ArticleAlgorithmic underwriting Data People

Resilient REST APIs: The case for Parallel Change

Abby Sassel
Abby Sassel21 Oct 2024

How might we evolve published APIs safely and with minimal impact to the interface's consumers? This post introduces the Parallel Change approach, and explores its use at Artificial to safely introduce backward-incompatible changes in its REST API built in Haskell.

Resilient REST APIs: The case for Parallel Change

This article is an expansion of the talk I held at Lambda World on October 2nd, 2024.

Parallel Change is an approach to refactoring or changing an interface which splits the introduction of backwards-incompatible change into three phases:

  1. Expand: introduce the new version in parallel with the old version.

  2. Migrate: clients move from the old version to the new.

  3. Contract: once all clients have migrated, remove the old version from the interface.

Let's look at a motivating example using a simplified version of Artificial's API, which provides information about insurance policies as part of Artificial's algorithmic underwriting platform. This simplified API has two operations which allow us to get a single policy or a collection of policies.

Here's a description of the same API using the OpenAPI specification:

The problem

Imagine we'd like to change the schema to use NanoIDs, rather than integer IDs. NanoIDs have a lower chance of collisions and present a nicer experience in URLs versus UUIDs.

So we're replacing string IDs, e.g. 12345 with NanoIDs e.g. policy_abc. Here's the change expressed as a diff on the HTTP request and response:

This illustrates a breaking change, because we've changed the API in a way that forces clients to adapt to the altered response.

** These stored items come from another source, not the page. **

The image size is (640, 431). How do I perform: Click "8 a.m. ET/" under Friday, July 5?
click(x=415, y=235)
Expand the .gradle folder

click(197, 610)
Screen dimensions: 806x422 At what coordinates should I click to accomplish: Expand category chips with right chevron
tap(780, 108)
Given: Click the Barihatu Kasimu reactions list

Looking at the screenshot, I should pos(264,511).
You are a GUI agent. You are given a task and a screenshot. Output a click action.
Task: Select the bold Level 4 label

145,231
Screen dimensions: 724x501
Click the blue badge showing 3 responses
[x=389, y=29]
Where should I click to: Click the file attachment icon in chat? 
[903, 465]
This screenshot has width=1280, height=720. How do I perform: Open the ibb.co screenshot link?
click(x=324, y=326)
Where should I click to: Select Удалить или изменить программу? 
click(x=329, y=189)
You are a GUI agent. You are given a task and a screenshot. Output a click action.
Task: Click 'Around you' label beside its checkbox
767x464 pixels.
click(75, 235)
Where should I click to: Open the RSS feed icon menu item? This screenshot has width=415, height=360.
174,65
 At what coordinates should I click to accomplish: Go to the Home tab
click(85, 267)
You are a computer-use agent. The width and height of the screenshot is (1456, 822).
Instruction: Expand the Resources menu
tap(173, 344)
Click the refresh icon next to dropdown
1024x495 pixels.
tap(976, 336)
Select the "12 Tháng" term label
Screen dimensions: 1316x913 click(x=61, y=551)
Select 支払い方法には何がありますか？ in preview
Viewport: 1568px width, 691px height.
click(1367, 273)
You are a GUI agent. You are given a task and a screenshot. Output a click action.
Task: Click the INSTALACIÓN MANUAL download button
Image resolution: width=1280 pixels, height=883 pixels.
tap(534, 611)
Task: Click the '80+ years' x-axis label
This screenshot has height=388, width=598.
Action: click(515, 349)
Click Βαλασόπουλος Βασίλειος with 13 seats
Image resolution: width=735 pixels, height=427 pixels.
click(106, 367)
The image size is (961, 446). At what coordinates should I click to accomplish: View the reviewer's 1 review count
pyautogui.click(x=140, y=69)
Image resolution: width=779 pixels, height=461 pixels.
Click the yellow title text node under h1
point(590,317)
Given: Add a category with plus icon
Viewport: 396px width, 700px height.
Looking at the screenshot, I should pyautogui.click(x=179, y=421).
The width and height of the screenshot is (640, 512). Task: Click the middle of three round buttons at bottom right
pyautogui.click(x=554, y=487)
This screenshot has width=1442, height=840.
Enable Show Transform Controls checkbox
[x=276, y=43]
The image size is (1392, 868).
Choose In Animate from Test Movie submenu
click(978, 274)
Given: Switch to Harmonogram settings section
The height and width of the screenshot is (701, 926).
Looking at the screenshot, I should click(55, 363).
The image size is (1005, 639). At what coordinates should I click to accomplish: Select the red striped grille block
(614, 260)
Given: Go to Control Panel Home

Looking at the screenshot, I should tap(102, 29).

Our goal as designers of this API is to provide a working, easy-to-use, unsurprising interface. Changes or new functionality should be introduced with minimal impact to the consumers of the API. This means we:

  • Avoid introducing breaking changes

  • Provide a smooth migration path from the old to new behaviour.

Backwards-compatibility and breaking change

Backwards-incompatible changes are inevitable in any real-world interface, but breaking changes are not. In the context of APIs, a change is backwards-incompatible when:

  • The API requires more, e.g.

    • Adding a new validation rule to an existing resource

    • Adding a new required parameter

    • Making a previously optional parameter required

  • The API provides less, e.g.

    • Removing an entire operation

    • Removing a field in the response

    • Removing enum values

  • The API changes in some user-visible way, e.g.

    • Changing the path of an endpoint

    • Changing the type of a parameter or response field

    • Changing authentication or authorisation requirements

Any change that causes a previously valid request to become invalid is a breaking change.

Backwards-incompatible changes become breaking changes when they are applied by default and force the consumer to alter their behaviour.

Potential solutions

What options do we have to release backwards-incompatible changes?

  • Version the API

  • Version the operation

  • Make a Parallel Change

These options are not exhaustive, but illustrate approaches at increasing levels of granularity.

Version the API

One option is to release the change behind an entirely new API version. Common versioning approaches at this level include:

  1. Different base paths (e.g., /v1/, /v2/)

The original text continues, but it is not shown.